Related to this first rule of engagement is the second rule, which states "Radio should not be allowed to sell or barter access to its music programmers." I am concerned by recent reports that some Clear Channel stations are requiring the grant of a royalty-free right and license to the music upon submission. As the debate surrounding the recent Copyright Royalty Board decision to increase the royalty rate for digital performances indicates, these rights clearly have value. Moreover, the submission form used by these stations apparently indicates that the music and other material will be provided to the music programmers for airplay consideration. The required royalty waiver seems to violate the April commitment not to barter access to music programmers. I encourage you all, and Clear Channel in particular, to clarify this issue.

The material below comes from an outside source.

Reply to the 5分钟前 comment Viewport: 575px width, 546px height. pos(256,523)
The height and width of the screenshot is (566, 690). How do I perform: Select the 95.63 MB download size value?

I have held off on reintroduction of my legislation this Congress because I was hopeful that the voluntary rules of engagement combined with the consent decree could be effective in eliminating payola and related abuses. But it is very troubling that the voluntary rules seem to have been violated after just a few months. When the agreement was announced in April, I expressed concern that the consent decrees and side agreement depended so heavily on continued good faith instead of strong enforceable standards. The weakness of the voluntary reforms is that there is no impartial arbiter like the FCC to determine the meaning of the rules, so they can be parsed or ignored with only public opinion as a partial check.
I hope that your commitment to meaningful rules of engagement and efforts to eliminate the pervasive payola documented by then-New York Attorney General Spitzer remains strong and look forward to your response.